What is expected:
Continue the weekly newsletter roundup about experts and AI tools from the point where it stops.

Week 22 · 2025-05-26 → 2025-06-01 · 16 newsletters
Experts Meet Their Tools
ai-and-the-expert · infrastructure-and-craft · questions-over-answers · voice-and-handwriting
The week from Memorial Day through the first of June. Seventeen emails total, which is exactly what a holiday-shortened week with a long weekend up front should produce. No dominant news story, no breaking macro thread, but a surprisingly coherent through-line emerged: a handful of writers, all of them experts at something, sitting with the question of what their expertise is worth in a year when the tools are catching up.
AI and the Expert: The Adaptation Problem
The strongest cluster of the week was a set of pieces by working practitioners thinking out loud about how AI is reshaping the value of mastery itself. Julie Zhuo at The Looking Glass opened it with "The Thing You Are Expert at Will Be Your Career Downfall," arguing that the people most attached to their craft are the ones most likely to be disrupted by AI, because the habituated neural pathways that make expertise feel automatic are the same ones that make adaptation feel costly. She named three reasons experts struggle to adapt: automatic comfort, identity attachment, and the sunk cost of years spent perfecting workflows the new tools are now doing in seconds.

Material provided:
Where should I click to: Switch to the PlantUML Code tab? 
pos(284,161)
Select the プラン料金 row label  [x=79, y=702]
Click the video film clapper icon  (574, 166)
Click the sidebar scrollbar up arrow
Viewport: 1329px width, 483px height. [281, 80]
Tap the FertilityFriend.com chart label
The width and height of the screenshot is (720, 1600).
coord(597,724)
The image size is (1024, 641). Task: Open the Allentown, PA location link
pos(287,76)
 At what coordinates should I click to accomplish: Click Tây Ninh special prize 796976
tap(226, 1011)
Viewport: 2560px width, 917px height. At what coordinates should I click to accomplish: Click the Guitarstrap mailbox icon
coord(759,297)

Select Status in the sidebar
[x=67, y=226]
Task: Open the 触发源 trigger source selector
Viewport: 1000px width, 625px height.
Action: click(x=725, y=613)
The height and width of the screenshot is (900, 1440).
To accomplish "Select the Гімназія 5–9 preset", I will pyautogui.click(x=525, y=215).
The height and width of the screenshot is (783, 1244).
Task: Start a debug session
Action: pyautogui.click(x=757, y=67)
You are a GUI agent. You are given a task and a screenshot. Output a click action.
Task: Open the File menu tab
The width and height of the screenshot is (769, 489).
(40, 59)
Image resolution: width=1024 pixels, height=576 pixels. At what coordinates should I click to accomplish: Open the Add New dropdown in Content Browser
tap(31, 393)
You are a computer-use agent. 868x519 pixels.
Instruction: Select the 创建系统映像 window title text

Output of the task:
Jacob Voytko at Client Server ran the practitioner's counterpoint in "My '30-minute rule' for LLM coding agents," racing Google's Jules agent on a deprecation task during his kid's naptime and finishing in 20 minutes while the agent was still spinning. His rule is the right one: coding agents need to save him at least 30 minutes per task over Cursor to justify breaking flow state. He tried it on two real changes to his Discord chatbot. One worked. One did not. The honesty about underspecifying the task on purpose, and watching the agent comment everything out rather than delete it, is the kind of field report the AI-tooling discourse is mostly missing.
Ethan Mollick at One Useful Thing gave the same conversation its visual benchmark in "The recent history of AI in 32 otters," using two years of "otter on a plane using wifi" prompts to track the progress of diffusion models from VQGAN-era noise to current Midjourney coherence. The accidental benchmark works because it stays constant while the tools move underneath it. Sahar Mor at AI Tidbits ran the operator-level version with "The Open-Source Toolkit for Building AI Agents v2," a curated map across eight categories from orchestration to voice to vertical agents, written for builders rather than market-makers.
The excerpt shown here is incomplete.